*The task*:
From the records below, print only the part that opens with the line containing "Given: Click the New" and closes with the line containing "title bar text"; omit the pictures.

*Entries provided*:
════════

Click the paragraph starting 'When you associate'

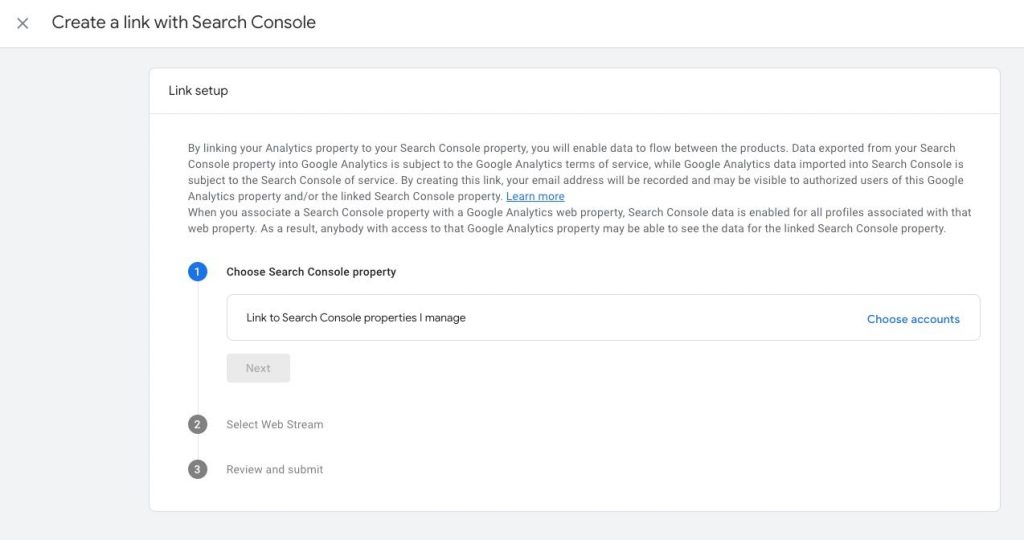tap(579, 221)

════════

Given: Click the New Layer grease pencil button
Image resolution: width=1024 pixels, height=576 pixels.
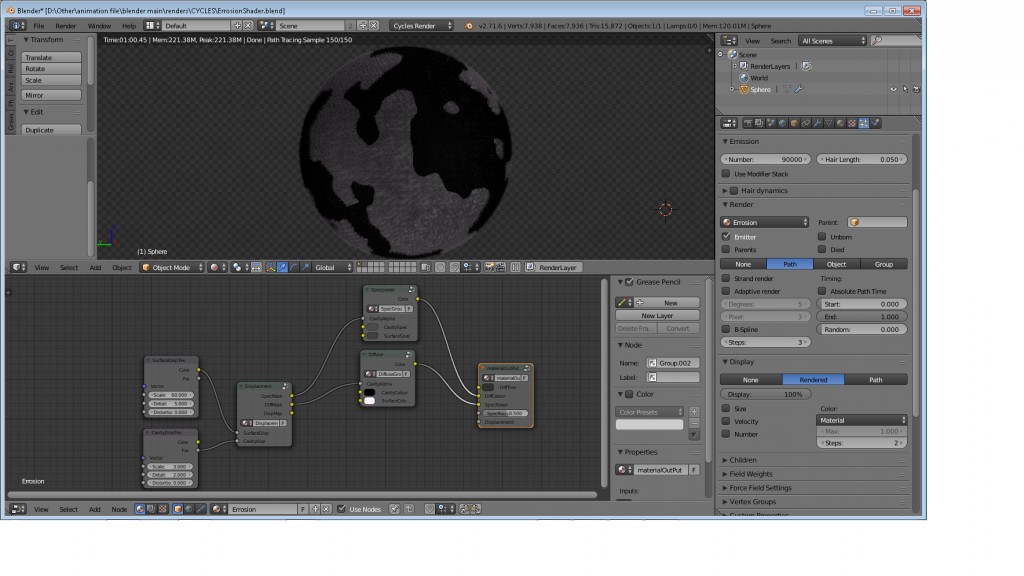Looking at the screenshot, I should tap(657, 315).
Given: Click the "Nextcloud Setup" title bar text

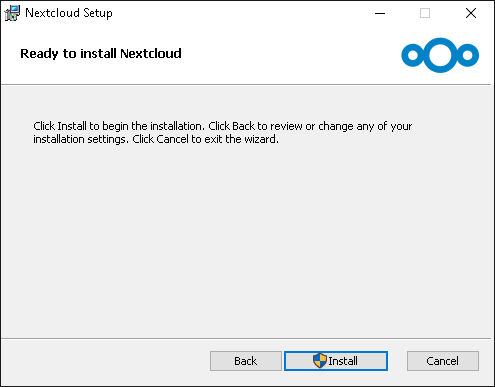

════════

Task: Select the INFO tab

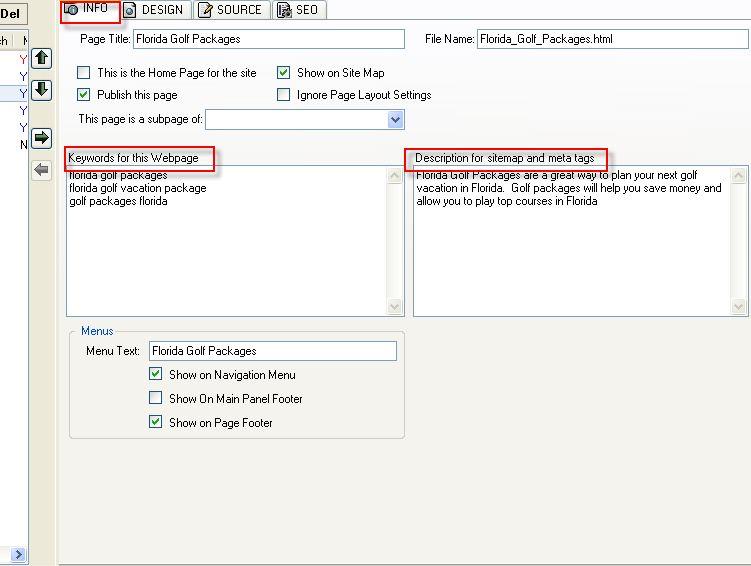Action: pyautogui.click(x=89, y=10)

════════

*Response to this task*:
Given: Click the New Layer grease pencil button
Image resolution: width=1024 pixels, height=576 pixels.
Looking at the screenshot, I should tap(657, 315).
Given: Click the "Nextcloud Setup" title bar text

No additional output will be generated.